• _ACTIONS TO TAKE_
[A] Translate the sentence "I don't see anything that should match with this." from the Elasticsearch query post below into Spanish.
[B] Carry the Elasticsearch query post below forward from the point it stops.

[Start PROVIDED PASSAGE]

Hi,
I'm getting weird match with string query.
This is what explain returns:
{
"_index": "unit",
"_type": "unit",
"_id": "6wnIsmUBR6RhLqpGBfHA",
"matched": true,
"explanation": {
"value": 1,
"description": "sum of:",
"details": [
{
"value": 1,
"description": "*:*",
"details": []
}
]
}
}
This is string which is matching:
Technik údržby těžní jámy koordinuje práce při zajišťování báňské údržby a provozu těžní jámy.
_analyze:
technik, technika, udrzba, tezni, jama, koordinovat, prace, zajistovani, bansky, udrzba, provoz, tezni, jama
with this query:
{
"query": {
"query_string": {
"analyzer": "cz",
"analyze_wildcard": true,
"query": "*daty* OR *data* OR *výpoč* OR *dat * OR *datový* OR *datové* OR *datová*"
}
}
}
_analyze:
datum, datum, vypoc, datum, datovy, datovy, datovy,
I don't see anything that should match with this.
this is my settings and mappings:
{
"properties": {
"db_id": {
"type": "integer"

[End PROVIDED PASSAGE]
[Start INFORMATION SUPPLIED]

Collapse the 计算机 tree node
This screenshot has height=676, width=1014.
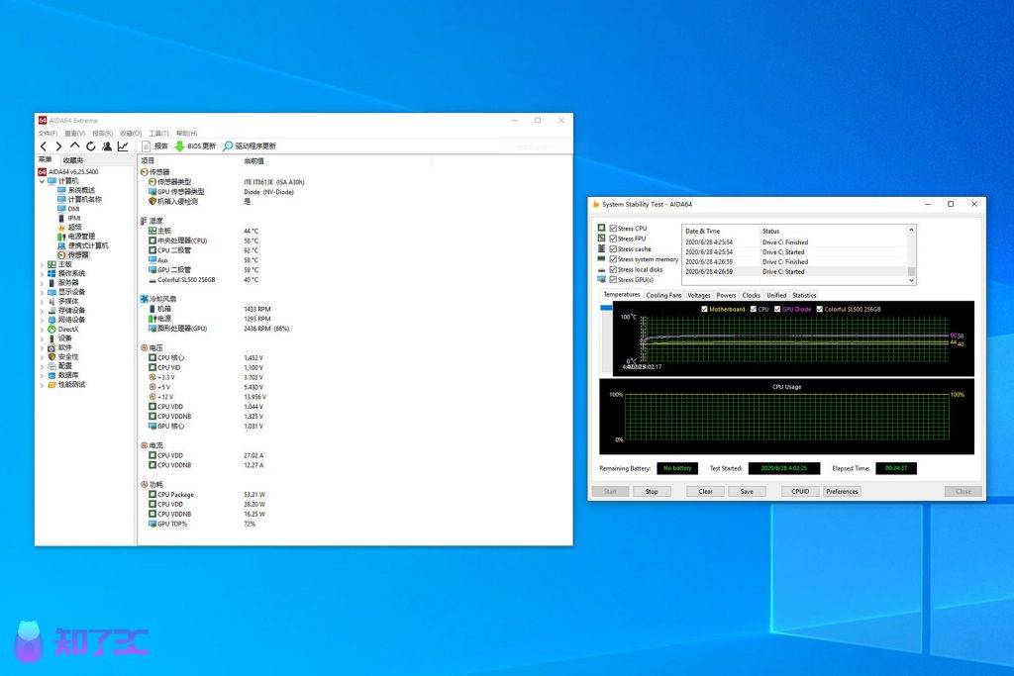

[End INFORMATION SUPPLIED]

• _RESPONSES IN ORDER_
[A] No veo nada que deba coincidir con esto.

[B]
},
"characteristics": {
"type": "text",
"analyzer": "cz",
"index": true
}
},
"settings": {
"analysis": {
"analyzer": {
"cz": {
"type": "custom",
"tokenizer": "icu_tokenizer",
"filter": [
"icu_normalizer",
"cz_stop",
"cz_length",
"standard",
"lowercase",
"cz_stop",
"cs_CZ",
"icu_folding",
"cz_unique"
]
}
},
"filter": {
"cz_stop": {
"type": "stop",
"stopwords": [
"právě",
"že",
"_czech_"
],
"ignore_case": true
},
"cs_CZ": {
"type": "hunspell",
"locale": "cs_CZ",
"dedup": true,
"recursion_level": 0
},
"remove_duplicities": {
"type": "unique",
"only_on_same_position": true
},
"cz_length": {
"type": "length",
"min": 2
},
"cz_unique": {
"type": "unique",
"only_on_same_position": true
},
"cz_collation": {
"type": "icu_collation",
"language": "cs"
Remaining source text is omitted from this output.